WASHINGTON, DC – U.S. Senator Bob Menendez (D-NJ), a senior member of the Senate Banking Committee, today issued the following statement after the Securities and Exchange Commission (SEC) voted 3-2 to adopt the CEO-to-Worker Pay Ratio rule, a Menendez-authored mandate in the Dodd-Frank Wall Street Reform Act of 2010 requiring public companies to disclose the ratio of their CEO’s total compensation to their median worker’s compensation.

“Today, after five years of delays, I am pleased to see the SEC take the final step to clear the way for the CEO-to-Worker Pay Ratio to become a reality. While this common-sense proposal never should’ve fallen victim to controversy, today’s rule is an important step towards fairness and transparency.
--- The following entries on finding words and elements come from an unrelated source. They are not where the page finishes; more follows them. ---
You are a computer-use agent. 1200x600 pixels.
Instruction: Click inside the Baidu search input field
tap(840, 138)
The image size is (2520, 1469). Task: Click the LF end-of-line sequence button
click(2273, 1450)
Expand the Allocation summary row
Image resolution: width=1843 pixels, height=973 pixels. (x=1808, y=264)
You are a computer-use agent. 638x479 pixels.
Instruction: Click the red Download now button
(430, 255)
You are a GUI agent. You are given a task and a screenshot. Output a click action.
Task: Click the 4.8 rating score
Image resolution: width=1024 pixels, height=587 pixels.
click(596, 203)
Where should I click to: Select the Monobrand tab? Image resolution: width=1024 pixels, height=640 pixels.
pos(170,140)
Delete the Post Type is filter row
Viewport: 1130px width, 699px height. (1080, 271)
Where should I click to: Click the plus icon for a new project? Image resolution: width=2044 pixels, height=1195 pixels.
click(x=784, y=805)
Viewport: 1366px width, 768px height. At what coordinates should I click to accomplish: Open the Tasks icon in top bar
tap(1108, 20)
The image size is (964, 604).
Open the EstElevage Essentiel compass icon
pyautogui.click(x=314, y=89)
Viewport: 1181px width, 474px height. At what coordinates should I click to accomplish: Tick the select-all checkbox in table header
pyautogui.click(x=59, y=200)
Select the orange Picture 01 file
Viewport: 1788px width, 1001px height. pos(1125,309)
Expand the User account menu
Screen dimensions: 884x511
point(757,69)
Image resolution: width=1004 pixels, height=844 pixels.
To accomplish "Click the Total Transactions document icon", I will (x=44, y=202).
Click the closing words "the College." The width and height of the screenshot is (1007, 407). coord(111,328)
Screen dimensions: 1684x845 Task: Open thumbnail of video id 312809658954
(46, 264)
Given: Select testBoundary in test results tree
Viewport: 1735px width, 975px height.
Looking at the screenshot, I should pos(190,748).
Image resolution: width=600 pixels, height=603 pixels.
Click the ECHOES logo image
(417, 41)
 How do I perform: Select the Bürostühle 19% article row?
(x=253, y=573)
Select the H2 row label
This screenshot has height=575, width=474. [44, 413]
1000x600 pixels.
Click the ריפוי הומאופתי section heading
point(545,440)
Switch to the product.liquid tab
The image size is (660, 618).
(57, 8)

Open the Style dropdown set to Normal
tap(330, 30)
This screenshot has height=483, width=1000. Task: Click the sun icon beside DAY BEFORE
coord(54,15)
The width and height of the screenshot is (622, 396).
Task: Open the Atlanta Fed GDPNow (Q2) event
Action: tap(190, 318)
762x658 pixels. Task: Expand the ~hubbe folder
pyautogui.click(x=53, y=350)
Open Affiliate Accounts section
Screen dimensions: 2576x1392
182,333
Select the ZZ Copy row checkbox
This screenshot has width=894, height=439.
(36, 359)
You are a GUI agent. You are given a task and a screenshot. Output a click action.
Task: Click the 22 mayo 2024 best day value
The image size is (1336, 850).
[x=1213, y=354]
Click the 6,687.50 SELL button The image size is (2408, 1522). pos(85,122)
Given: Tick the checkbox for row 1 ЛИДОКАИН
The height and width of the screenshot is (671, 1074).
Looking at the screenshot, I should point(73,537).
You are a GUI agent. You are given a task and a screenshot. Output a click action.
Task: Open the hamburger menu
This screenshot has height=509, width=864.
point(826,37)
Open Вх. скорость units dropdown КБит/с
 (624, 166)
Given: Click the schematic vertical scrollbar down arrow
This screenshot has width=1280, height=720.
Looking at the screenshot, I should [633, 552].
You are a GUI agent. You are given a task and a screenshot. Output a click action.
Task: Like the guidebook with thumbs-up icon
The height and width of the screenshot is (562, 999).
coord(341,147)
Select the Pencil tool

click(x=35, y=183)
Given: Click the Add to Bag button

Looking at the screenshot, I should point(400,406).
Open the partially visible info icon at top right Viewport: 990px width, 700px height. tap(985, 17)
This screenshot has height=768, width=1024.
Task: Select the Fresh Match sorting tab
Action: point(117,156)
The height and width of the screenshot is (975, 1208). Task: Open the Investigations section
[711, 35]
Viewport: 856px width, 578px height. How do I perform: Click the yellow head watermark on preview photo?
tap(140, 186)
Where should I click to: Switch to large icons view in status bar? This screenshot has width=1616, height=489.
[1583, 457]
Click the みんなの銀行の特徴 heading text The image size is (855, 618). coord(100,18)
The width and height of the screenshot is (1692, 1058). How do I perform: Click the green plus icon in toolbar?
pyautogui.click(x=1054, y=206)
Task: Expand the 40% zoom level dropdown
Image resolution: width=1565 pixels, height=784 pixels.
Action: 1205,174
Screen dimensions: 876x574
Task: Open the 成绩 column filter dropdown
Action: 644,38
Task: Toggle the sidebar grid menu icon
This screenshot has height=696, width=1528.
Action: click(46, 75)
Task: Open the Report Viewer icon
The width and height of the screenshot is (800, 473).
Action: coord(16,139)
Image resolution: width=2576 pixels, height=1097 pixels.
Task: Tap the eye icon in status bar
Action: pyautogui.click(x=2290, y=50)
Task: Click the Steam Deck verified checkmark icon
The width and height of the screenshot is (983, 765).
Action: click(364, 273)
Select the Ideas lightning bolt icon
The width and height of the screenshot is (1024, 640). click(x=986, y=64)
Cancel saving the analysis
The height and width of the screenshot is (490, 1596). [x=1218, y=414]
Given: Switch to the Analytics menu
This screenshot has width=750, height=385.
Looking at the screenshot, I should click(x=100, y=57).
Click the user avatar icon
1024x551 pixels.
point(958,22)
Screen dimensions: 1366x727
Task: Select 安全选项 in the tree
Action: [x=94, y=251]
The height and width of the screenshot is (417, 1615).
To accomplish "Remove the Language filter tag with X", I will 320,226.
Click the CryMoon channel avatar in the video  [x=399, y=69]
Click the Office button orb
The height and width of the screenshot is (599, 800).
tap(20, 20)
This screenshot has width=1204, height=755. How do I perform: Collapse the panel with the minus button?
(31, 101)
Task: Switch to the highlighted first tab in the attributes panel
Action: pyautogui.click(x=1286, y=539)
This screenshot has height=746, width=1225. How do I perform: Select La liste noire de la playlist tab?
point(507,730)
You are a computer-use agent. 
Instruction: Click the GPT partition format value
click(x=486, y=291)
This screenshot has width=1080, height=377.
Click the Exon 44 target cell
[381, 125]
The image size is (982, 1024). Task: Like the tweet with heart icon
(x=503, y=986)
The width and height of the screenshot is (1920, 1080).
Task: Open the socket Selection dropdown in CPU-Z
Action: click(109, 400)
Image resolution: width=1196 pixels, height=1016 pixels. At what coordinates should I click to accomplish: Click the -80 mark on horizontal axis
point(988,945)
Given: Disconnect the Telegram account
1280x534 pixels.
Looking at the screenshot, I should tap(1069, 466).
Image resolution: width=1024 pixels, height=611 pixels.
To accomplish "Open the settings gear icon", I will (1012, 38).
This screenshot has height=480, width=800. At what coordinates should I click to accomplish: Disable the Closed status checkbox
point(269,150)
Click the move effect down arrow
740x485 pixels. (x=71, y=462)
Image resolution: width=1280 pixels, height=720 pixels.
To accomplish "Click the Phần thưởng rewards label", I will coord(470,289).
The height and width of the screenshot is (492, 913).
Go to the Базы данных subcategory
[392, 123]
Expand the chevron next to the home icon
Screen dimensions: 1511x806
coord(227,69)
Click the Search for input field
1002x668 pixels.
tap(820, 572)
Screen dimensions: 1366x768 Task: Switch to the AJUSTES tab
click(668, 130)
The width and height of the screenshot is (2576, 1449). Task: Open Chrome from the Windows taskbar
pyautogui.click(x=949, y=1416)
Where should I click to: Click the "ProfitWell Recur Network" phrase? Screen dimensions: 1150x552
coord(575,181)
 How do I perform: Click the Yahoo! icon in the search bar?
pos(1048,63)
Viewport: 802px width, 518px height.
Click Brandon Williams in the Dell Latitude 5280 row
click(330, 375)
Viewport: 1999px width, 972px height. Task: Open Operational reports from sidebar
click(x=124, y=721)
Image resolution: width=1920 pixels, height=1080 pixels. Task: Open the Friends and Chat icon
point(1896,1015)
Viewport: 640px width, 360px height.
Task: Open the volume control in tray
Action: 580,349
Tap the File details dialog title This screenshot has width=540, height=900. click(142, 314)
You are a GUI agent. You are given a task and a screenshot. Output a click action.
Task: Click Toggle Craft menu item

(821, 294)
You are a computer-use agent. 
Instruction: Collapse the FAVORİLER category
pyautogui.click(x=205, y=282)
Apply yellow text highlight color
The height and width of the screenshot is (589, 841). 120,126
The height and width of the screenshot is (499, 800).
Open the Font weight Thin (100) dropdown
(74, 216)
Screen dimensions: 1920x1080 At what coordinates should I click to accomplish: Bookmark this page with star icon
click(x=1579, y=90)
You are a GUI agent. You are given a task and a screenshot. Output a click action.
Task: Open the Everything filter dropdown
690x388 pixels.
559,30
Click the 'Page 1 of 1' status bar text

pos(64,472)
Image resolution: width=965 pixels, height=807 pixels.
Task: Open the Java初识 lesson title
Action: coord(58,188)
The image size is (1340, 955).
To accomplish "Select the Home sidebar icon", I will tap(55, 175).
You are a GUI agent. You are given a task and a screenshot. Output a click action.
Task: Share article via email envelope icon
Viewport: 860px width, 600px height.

The CEO-to-Worker Pay Ratio will provide a valuable tool for investors who have every right to weigh this important metric in their investment decisions.

“I plan to closely review the rule to ensure that it strikes the right balance between flexibility and accountability, and that provisions intended to facilitate compliance do not open up loopholes.”

“By implementing this CEO-to-Worker Pay Ratio disclosure rule, we’ll fulfill a key enforcement tool of the Wall Street Reform Act aimed at injecting transparency, promoting fairness in Corporate America and restoring sanity to runaway executive pay. Big corporations who insist on top-heavy compensation models will no longer be able to hide from the shareholders.”

“We have middle class Americans who have gone years without seeing a pay raise, while CEO pay is soaring. This simple benchmark will help investors monitor both how a company treats it average workers and whether its executive pay is reasonable. I urge the SEC to make up for lost time by expeditiously implementing this important provision without further delays.”

A 2014 study by the Economic Policy Institute found that chief executive pay, as a multiple of typical worker’s pay, increased exponentially from an average of 20 times in 1965 to 295.9 in 2013.

Senator Menendez authored the provision requiring disclosure of the ratio, which was included as Section 953(b) of the Dodd-Frank Wall Street Reform and Consumer Protection Act. While there was no deadline by which the rule must be finalized, some companies fought against it, claiming it increases compliance costs and is overly burdensome. Menendez has led the effort in calling on the Commission to issue the rules needed to implement the requirement since the law passed five years ago, including letters in 2011, 2012, 2013, and 2014.